NEW ORLEANS – The U.S. Army Corps of Engineers, in partnership with the Louisiana Coastal Protection and Restoration Authority (CPRA), will undertake $122 million in work to address Hurricane Ida-related damage to the Grand Isle Hurricane and Storm Damage Risk Reduction Project.
“Congress has made a significant commitment to address the damages experienced from back-to-back record hurricane seasons,” said Col. Stephen Murphy, commander of the USACE New Orleans District. “We are eager to work in partnership with CPRA to deliver this commitment to the people that live and work on Grand Isle.”
"This news could not be more timely for Grand Isle, whose people faced some of Hurricane Ida's worst impacts," said CPRA Chairman Chip Kline. "Over $120 million will go toward continuing the recovery process and ensuring improved protection measures are in place ahead of stronger storms and severe weather."
The repairs will begin in August 2022 with installing interim risk reduction measures by placing supersack sandbags at 12 locations along the dune. This work will be followed by a contract to install 2,200-foot stone dune core on the western end of the project, repair damages to the existing breakwaters, and repair the western jetty.

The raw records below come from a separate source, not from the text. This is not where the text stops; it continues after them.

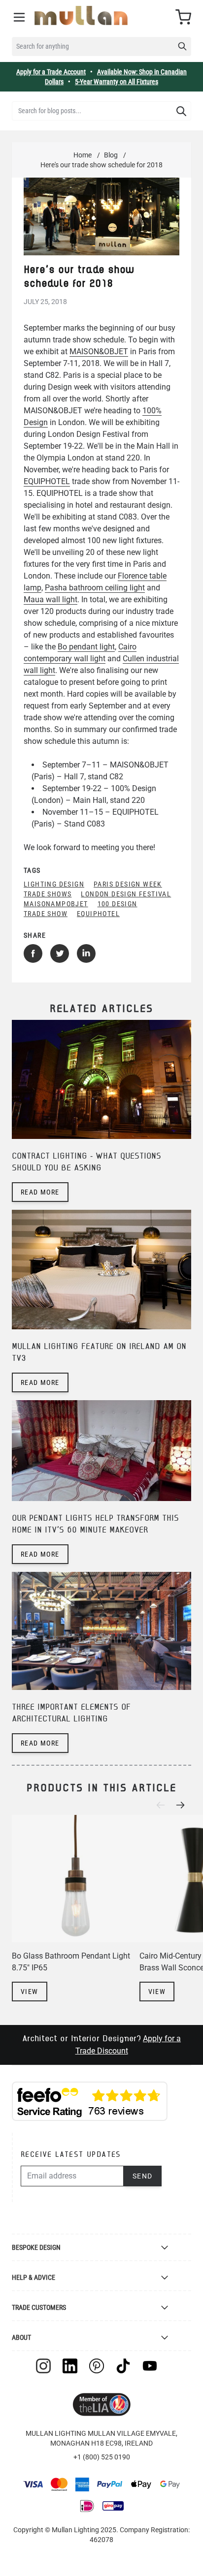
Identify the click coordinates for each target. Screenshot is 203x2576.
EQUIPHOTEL (47, 481)
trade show (46, 914)
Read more (40, 1192)
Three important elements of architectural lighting (71, 1713)
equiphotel (98, 914)
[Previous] (163, 1805)
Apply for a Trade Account (51, 72)
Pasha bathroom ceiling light (95, 587)
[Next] (183, 1805)
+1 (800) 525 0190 (101, 2457)
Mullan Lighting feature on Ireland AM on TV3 (99, 1352)
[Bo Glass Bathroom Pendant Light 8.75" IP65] (75, 1878)
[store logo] (81, 15)
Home (82, 155)
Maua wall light (50, 599)
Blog (111, 155)
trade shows (47, 894)
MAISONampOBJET (56, 904)
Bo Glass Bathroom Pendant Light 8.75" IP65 (71, 1961)
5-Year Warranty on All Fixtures (116, 82)
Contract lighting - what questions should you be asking (86, 1162)
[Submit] (181, 111)
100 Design (117, 904)
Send (143, 2176)
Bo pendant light (86, 646)
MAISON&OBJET (98, 351)
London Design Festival (126, 894)
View (29, 1991)
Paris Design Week (128, 884)
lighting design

This contract is scheduled to be executed in early 2023.
Additionally, 21,000 feet of clay-filled geotextile tube will be installed along the western portion of the project, damages to the eastern sand-filled geotube addressed, and the overall 7-mile dune and beach restored.
"The Grand Isle project not only includes repairs to the burrito levee, but the addition of over 2,000 feet of stone core dune on the island's western end and the installation of a clay core for 4 miles of the dune," said CPRA Executive Director Bren Haase. "These elements will work together to provide integrated protection, and we're grateful for the collaboration that made this progress possible."
The repairs will be in addition to work currently underway. Congress included $15 million in the Bipartisan Budget Act of 2018 to construct risk reduction features on the barrier island. These funds were used to construct five breakwaters and undertake beach nourishment. Upon completion, the remaining funds are now being used to construct an adjacent sixth breakwater.
Congress and the Administration also included appropriations in the post-Ida Disaster Relief Supplement Appropriation Act of 2022 to investigate sustainable and more resilient approaches to reducing risk for Grand Isle. Completion of a general reevaluation report will take approximately three years and cost $3 million. Upon finalization of the feasibility cost share agreement between USACE and CPRA, the study will open with scoping meetings to gather feedback from residents and stakeholders.